8.02.2009

unplugged

If there even are any faithful blog readers left out there, here is my story, uncut, unplugged . . . what I have been going through the past few months since I disappeared from blogger world. I have shared this story before and yet I realized it was too soon. Now I am sharing it because I have shared almost everything on here. And especially because I am a wedding photographer, it is crucially important to me that my clients and friends know that I believe in a love that truly lasts til death do you part.

My husband and I are divorcing.

I show up to photograph weddings feeling undeniably guilty . . . like, what is my right being here when I am in the process of a divorce? Does the couple think I am going to photograph their ceremony thinking, oh, whatever! It is very important to me to say here, absolutely, positively, not. I am not going to give personal details of my situation because it is a very personal situation that doesn't deserve to be tossed around the internet like a salad, but I have put myself out there from day one on this blog. There was a time when blogging was practically my everything . . . as much of a priority as eating. Which I love to do. But since this situation, and not quite knowing what to post about personally without giving away too much information, I put it up on its proverbial shelf and am now ready to take it down, dust it off, and move on.

I believe in love like no other.
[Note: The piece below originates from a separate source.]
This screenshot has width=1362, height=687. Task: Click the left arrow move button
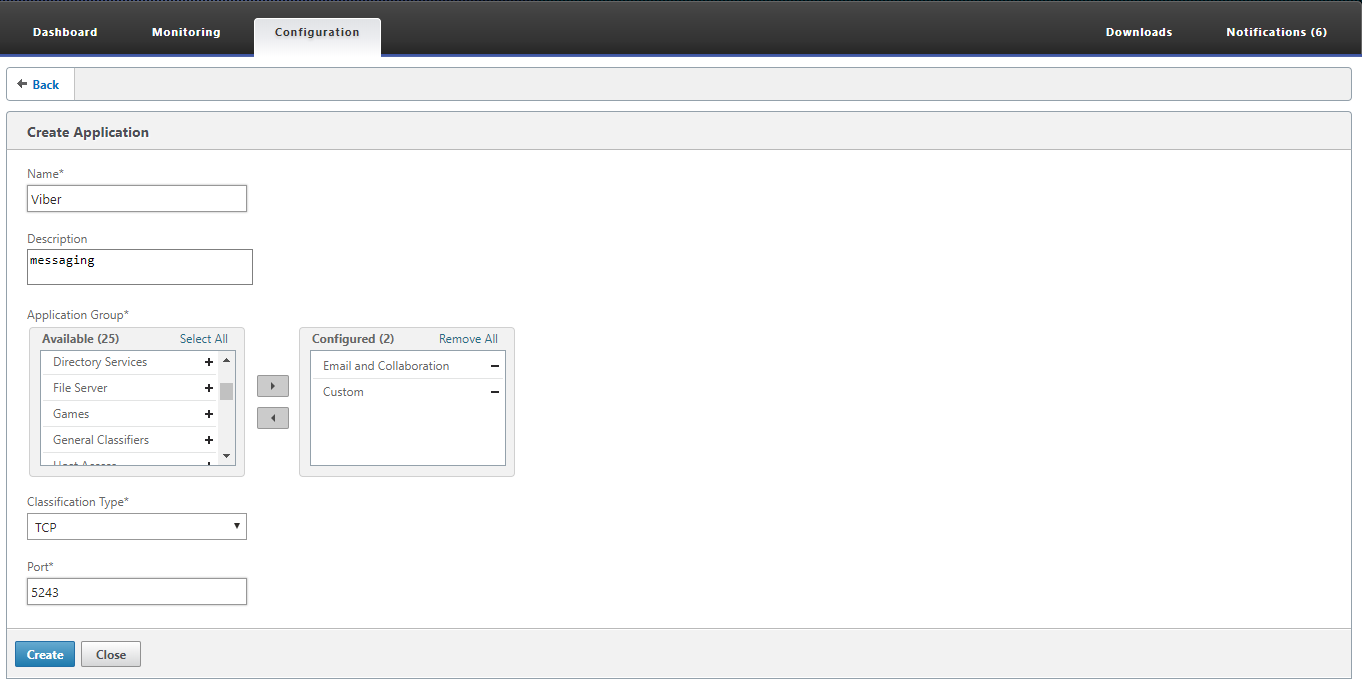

I watch my couples and my heart turns to a puddle I have to step through so not to get wet and look sloppy while taking their photographs. I feel such excitement for them, and hope. I typically develop wonderful friendships with my brides, where I tell them what I am going through and they support me and love me and hug me and I know even more they are the right person for me to photograph the love they have for their groom.
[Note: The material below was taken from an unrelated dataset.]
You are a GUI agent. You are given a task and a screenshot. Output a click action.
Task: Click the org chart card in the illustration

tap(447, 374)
I don't want to say too much except that I truly do believe love is a choice. It is also a choice that shouldn't be too difficult when you have chosen the right person to spend your life with. I have absolutely no regrets - life is a journey that is to be taken one day at a time, that is to be treasured, and most importantly, spent with the ones who lift you up, make you want to be a better person, and who you truly enjoy your days with. I believe every single decision we make as humans has taken us to this moment, right here, right now, whether we are sad, desperate and lonely, or fulfilled and content with our choices.

My very favorite quote of course comes from some silly refridgerator magnet I read at my sister's house. Everything is going to be okay in the end. If it's not okay, it's not the end.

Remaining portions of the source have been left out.